As we post this, a line of climbers is slowly heading up from Camp 4 on the South Col, toward the highest point on Earth, a summit that they cannot see. The nearly full moon will light their way until 2:30 am. Then they will only have their headlamps to guide them through the high-altitude darkness. They will look forward when the sun finally rises and warms their numb bodies. Shortly afterward, they will reach the dazzlingly bright summit, under the cobalt blue skies of thin air.
Their views will be different from what Kami Rita Sherpa experienced on his record 26th Everest summit. The 11 men in the rope-fixing team stood on top around 7 pm, already after sunset, after climbing all day. It was a remarkably late arrival.
The summit, the dark, the wind, and the void, with nothing else around, created an overwhelmingly eerie experience. A video that the summit team took during those moments helps us imagine their feelings of isolation:
Typically, climbers will be somewhere around the Balcony by sunrise tomorrow, and the ones in front will summit shortly after.

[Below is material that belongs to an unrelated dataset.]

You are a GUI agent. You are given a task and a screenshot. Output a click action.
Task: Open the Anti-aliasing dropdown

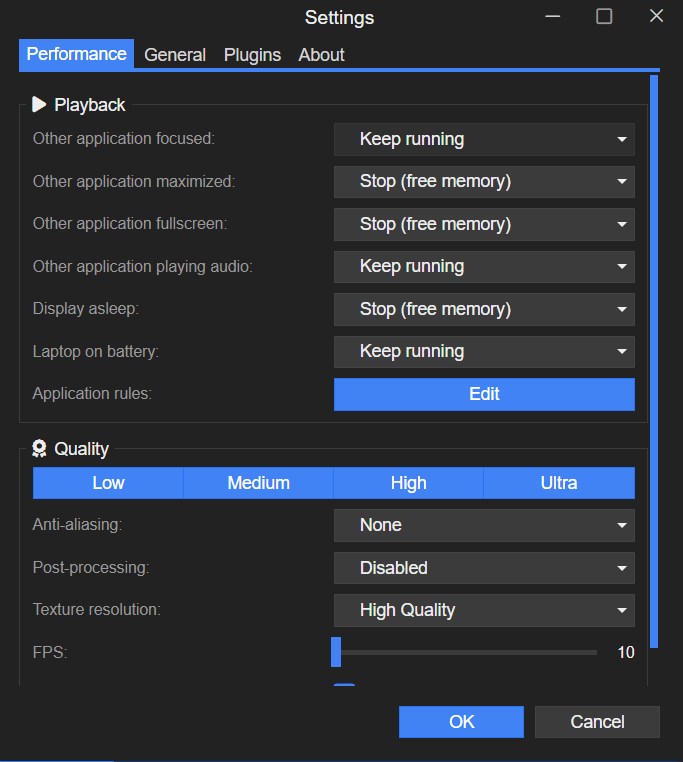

We will maintain our 24-hour coverage while these pushes continue.
Kami Rita was suffering from snow blindness by the time he reached Camp 2 and was airlifted to Kathmandu. He is in good health, but his father-in-law passed away in the city during Kami Rita’s summit push. He will spend the next several days grieving privately with his family.
Kami Rita climbed Mount Everest for the first time in May 1994. Since then, he has summited Everest 25 more times, plus Lhotse once, Manaslu three times, and Cho Oyu eight times.